In this blog, we discuss text-to-image model “Imagen” introduced in the paper Photorealistic Text-to-Image Diffusion Models with Deep Language Understanding by Google research, a text-to-image diffusion model, captivates with an unparalleled degree of photorealism and a profound understanding of language. In the world of multimodal learning, where the spotlight is on text-to-image synthesis, Imagen stands out as a significant step forward. This model combines large transformer language models with diffusion techniques, offering a practical method for creating detailed images from written descriptions.

More on this model can be found here!

Photorealistic Text-to-Image Diffusion Models with Deep Language Understanding (arxiv.org)

Background into Diffusion

Diffusion models exemplify generative AI by starting with an initial input x⁰ and systematically introducing Gaussian noise at each layer t until reaching a final layer, denoted as xᵀ. This concept draws inspiration from non-equilibrium thermodynamics, where states evolve through diffusion processes towards homogeneity over an extended time frame.

Diffusion models learn to reverse this process in an attempt to generate the original x⁰ from x(where in this case x⁰ is an image). See the figure above for a visual aid in this.
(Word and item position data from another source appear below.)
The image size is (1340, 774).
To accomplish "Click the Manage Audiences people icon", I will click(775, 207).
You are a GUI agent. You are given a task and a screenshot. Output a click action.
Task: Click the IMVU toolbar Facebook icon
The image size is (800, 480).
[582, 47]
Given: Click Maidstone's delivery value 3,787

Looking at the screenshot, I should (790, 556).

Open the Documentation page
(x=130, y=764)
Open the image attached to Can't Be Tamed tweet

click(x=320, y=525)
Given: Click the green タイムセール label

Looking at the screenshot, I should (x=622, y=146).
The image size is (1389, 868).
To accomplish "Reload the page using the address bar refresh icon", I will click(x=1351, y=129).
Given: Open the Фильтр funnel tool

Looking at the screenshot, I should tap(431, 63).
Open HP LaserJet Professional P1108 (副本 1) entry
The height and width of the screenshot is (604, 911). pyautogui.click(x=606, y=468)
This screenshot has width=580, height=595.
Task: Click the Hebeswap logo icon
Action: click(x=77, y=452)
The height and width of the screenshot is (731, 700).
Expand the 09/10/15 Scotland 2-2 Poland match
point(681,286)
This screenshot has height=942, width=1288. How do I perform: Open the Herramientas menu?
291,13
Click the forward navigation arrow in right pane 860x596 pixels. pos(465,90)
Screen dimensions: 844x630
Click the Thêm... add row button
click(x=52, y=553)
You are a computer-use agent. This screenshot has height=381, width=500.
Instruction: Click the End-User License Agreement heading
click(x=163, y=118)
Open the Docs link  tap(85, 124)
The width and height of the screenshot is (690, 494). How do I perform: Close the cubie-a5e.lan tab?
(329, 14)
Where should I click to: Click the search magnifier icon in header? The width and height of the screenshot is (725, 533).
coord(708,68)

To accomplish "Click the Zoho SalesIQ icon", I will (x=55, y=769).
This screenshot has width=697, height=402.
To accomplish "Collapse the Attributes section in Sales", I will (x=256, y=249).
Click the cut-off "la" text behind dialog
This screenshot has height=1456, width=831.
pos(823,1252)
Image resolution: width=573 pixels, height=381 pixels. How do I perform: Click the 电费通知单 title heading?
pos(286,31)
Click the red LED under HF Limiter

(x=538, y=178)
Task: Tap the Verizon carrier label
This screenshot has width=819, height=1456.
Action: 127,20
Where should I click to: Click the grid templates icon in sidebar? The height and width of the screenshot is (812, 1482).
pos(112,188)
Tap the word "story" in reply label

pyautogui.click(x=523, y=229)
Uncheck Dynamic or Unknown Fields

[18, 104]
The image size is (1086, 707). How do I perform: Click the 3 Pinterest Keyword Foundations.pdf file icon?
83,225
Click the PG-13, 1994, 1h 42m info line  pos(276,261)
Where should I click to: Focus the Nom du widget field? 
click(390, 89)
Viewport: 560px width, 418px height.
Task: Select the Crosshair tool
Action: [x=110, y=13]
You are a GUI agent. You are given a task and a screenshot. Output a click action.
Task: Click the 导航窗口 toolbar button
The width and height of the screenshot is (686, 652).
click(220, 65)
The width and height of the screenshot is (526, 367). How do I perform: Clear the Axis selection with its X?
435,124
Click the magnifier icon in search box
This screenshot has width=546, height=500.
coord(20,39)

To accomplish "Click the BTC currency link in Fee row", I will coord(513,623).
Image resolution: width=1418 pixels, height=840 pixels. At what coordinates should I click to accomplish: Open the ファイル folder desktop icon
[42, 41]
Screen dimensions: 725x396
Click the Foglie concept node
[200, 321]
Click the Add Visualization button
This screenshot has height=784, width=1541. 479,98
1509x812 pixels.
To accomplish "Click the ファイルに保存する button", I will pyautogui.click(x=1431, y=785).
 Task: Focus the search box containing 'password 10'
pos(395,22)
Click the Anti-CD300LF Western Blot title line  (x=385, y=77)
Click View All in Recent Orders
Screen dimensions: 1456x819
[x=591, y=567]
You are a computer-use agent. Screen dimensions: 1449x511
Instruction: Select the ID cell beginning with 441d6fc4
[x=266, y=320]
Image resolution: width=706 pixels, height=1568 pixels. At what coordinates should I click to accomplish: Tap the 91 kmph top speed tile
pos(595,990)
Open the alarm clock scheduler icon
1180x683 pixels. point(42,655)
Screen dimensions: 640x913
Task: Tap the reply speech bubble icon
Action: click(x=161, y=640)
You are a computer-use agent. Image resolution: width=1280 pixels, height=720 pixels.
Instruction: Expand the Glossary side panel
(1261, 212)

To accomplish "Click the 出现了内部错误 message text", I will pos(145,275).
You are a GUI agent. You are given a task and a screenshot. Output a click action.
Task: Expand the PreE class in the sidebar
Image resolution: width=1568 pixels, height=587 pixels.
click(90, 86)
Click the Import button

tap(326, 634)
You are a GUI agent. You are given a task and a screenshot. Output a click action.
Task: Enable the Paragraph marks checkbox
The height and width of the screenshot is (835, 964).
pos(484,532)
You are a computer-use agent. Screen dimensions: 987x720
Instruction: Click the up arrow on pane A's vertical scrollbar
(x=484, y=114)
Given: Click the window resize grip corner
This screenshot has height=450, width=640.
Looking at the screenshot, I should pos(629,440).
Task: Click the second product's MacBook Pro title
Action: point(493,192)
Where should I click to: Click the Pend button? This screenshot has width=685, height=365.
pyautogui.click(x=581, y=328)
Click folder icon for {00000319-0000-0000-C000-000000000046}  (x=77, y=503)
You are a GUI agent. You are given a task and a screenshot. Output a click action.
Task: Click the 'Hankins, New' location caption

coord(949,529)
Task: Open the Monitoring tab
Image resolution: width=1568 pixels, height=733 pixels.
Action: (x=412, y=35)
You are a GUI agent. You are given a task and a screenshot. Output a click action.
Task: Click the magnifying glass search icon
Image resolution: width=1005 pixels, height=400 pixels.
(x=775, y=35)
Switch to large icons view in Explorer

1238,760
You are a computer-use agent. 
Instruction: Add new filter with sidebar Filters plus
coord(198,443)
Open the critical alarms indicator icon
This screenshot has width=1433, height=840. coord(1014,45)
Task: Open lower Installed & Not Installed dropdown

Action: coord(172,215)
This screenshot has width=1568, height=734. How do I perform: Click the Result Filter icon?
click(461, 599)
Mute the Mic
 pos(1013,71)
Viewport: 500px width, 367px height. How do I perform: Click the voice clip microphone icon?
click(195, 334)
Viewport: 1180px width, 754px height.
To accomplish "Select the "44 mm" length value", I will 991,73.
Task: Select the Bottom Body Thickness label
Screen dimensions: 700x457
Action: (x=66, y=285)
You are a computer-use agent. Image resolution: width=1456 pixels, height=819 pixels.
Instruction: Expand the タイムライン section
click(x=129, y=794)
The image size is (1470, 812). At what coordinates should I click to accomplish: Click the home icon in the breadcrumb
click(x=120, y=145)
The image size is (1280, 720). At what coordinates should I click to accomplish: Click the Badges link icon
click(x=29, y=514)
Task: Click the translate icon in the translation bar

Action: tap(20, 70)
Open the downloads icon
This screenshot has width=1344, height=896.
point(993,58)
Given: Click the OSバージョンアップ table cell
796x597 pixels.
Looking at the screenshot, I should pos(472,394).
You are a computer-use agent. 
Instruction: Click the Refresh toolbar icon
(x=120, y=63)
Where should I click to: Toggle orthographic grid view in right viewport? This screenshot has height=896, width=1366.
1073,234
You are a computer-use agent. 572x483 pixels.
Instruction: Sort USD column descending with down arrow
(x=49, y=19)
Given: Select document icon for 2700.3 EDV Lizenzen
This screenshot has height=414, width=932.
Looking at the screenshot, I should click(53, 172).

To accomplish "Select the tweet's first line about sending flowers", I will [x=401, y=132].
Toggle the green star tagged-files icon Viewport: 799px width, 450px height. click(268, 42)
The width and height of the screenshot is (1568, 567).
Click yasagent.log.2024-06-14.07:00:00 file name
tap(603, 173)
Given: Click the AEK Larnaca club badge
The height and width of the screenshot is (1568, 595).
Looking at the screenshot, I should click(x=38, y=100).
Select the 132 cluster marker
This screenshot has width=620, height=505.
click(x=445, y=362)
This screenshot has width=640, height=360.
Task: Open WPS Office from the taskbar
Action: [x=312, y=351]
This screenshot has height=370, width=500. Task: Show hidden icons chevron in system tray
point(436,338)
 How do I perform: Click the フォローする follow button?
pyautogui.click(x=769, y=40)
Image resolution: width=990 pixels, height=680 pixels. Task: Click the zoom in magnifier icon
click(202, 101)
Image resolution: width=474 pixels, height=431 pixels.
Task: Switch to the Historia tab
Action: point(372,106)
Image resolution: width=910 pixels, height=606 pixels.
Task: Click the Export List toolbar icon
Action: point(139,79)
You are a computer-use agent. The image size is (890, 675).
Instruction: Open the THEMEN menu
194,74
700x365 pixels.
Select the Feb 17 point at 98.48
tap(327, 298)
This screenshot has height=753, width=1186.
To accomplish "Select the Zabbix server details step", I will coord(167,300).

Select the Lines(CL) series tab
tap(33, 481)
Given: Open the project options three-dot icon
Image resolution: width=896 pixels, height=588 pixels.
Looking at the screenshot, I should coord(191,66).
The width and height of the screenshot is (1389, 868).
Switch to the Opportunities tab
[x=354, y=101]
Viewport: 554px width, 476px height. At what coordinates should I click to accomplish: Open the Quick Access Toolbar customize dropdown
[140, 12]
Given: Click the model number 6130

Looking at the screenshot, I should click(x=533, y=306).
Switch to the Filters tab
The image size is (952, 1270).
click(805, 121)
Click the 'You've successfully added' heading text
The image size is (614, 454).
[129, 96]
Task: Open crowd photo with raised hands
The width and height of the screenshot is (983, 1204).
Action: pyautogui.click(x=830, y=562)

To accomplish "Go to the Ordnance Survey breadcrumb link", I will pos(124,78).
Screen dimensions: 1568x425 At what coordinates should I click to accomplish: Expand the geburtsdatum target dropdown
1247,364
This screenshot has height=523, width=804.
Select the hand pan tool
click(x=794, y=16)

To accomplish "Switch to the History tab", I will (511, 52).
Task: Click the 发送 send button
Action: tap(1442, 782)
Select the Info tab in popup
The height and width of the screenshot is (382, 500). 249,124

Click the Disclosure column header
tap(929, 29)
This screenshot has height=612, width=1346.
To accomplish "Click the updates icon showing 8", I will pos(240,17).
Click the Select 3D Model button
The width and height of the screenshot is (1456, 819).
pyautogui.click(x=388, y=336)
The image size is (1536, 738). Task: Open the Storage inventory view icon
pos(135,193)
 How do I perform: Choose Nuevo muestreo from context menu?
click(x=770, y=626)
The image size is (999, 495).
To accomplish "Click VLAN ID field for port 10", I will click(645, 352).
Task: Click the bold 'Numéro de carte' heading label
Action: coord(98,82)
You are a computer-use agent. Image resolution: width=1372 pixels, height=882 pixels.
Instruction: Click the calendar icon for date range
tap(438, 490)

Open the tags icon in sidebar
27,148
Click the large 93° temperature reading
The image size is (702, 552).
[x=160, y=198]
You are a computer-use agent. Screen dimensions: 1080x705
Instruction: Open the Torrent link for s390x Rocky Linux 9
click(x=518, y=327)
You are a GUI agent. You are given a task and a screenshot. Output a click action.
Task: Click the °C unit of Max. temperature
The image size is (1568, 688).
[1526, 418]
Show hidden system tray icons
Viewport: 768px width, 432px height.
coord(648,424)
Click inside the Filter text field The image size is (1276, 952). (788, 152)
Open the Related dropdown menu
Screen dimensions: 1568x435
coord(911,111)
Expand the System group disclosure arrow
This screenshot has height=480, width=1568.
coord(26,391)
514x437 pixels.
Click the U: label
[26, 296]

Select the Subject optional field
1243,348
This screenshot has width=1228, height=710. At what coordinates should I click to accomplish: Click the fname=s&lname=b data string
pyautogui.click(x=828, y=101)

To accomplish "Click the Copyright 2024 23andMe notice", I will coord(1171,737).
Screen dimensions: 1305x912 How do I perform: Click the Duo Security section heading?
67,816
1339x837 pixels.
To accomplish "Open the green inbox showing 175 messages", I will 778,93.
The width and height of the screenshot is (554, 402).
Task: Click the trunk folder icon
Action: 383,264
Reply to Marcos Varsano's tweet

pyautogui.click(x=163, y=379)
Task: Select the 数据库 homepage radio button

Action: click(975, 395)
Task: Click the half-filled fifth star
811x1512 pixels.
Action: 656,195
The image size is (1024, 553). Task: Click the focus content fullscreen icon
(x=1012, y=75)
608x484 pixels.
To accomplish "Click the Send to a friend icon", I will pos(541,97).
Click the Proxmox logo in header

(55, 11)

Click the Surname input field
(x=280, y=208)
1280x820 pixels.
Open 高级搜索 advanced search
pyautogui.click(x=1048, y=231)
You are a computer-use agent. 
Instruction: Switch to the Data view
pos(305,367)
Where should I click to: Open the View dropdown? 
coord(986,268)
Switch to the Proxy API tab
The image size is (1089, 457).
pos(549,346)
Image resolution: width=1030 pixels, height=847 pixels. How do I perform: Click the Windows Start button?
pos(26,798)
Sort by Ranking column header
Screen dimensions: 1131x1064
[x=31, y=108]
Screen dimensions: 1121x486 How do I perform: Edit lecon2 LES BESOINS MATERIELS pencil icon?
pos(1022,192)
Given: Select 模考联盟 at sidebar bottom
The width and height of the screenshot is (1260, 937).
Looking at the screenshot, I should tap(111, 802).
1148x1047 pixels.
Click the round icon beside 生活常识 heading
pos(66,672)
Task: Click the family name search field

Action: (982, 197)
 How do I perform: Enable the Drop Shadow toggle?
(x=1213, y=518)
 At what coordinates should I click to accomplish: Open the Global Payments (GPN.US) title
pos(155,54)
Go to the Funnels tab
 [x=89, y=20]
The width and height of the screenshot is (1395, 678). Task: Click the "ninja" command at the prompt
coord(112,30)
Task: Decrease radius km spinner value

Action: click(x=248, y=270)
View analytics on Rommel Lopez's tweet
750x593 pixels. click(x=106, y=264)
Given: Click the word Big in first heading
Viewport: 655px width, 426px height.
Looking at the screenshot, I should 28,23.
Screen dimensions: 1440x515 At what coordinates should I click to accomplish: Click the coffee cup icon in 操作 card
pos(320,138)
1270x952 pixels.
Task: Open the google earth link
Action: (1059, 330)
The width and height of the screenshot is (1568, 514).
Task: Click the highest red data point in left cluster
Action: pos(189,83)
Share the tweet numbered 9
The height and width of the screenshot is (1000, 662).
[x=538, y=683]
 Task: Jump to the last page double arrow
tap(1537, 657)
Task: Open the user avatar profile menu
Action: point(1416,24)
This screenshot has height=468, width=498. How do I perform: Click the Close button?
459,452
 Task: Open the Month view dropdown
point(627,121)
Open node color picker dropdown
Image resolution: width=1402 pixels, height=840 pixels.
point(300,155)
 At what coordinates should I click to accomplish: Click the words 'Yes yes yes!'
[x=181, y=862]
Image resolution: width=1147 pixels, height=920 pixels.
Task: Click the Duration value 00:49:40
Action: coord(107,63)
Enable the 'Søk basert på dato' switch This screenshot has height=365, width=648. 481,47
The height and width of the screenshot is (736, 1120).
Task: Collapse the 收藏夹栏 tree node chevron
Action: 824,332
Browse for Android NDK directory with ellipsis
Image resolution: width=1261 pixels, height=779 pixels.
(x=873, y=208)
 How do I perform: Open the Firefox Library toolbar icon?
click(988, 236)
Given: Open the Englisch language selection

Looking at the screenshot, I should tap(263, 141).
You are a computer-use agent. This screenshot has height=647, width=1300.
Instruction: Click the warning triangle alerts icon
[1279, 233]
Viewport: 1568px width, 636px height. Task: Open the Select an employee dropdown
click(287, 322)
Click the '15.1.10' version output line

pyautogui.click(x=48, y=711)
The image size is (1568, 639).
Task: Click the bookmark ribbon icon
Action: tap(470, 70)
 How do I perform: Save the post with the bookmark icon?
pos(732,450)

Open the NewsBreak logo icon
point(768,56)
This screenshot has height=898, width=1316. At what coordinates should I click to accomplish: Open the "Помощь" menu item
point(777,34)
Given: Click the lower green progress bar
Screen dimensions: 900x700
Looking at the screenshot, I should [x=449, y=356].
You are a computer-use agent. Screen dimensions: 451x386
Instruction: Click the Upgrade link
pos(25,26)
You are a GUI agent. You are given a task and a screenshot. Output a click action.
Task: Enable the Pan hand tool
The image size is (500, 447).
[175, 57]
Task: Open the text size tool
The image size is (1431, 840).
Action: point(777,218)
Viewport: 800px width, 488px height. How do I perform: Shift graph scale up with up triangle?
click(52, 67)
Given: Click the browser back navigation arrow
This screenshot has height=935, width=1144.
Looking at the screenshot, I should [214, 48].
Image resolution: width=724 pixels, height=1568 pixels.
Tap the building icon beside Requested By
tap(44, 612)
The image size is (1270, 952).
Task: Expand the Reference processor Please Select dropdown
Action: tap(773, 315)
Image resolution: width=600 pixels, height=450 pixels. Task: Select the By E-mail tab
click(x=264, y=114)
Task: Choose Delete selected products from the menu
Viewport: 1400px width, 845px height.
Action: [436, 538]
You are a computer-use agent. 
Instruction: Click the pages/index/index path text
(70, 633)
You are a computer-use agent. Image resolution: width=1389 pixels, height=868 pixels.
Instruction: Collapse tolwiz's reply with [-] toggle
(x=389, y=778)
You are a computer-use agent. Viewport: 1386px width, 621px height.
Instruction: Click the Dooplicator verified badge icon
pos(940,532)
The denoising process of diffusion models, by preserving the image at each step, establishes a closer and more intimate link between the data and predictions in contrast to non-diffusion-based text-to-image generators. Consequently, the notable outcome is a generally more photorealistic output achieved by diffusion-based models.

Previous Work

Over the past few years, people have been trying to turn text into images. In the early days, though, it was a struggle to realistically blend different textual ideas into one picture. OpenAI stepped up with DALL-E, a game-changer that could smoothly weave together various unrelated concepts into a single image, row by row. Just under a year later, OpenAI shook things up again, shifting gears to diffusion models with GLIDE. According to human evaluators, GLIDE outshone other methods in terms of making realistic images and matching captions in different scenarios, solidifying the dominance of diffusion models in turning text into pictures.

Later, DALL-E 2 took things a step further. It improved the text-to-image game by creating images based on an encodings derived from the image embedding of the given text prompt. While there were other cool advancements during this time, We’ve focused on three major breakthroughs that lay the groundwork for Imagen.

Imagen

Architecture

  1. Pretrained Text Encoders: Imagen maximizes the potential of pretrained text encoders (BERT, T5, CLIP) for text-to-image synthesis, diverging from conventional models trained on image-text data. Freezing encoder weights offers computational advantages, and scaling text encoder size is found to significantly enhance text-to-image generation quality. Human evaluations favor T5-XXL over CLIP in both image-text alignment and fidelity.
  2. Diffusion Models and Classifier-Free Guidance: Imagen adopts diffusion models and introduces classifier-free guidance, sidestepping issues with high guidance weights. Dynamic thresholding actively prevents pixel saturation, resulting in superior photorealism. The model achieves an effective balance, improving image-text alignment while avoiding quality degradation associated with prior methods.
  3. Robust Cascaded Diffusion Models: Imagen’s robust architecture includes a base 64 × 64 model and two text-conditional super-resolution diffusion models. Noise conditioning augmentation enhances image fidelity, and the Efficient U-Net variant ensures improved memory efficiency. Cascaded models, aware of noise levels, contribute to generating high-quality images across resolutions.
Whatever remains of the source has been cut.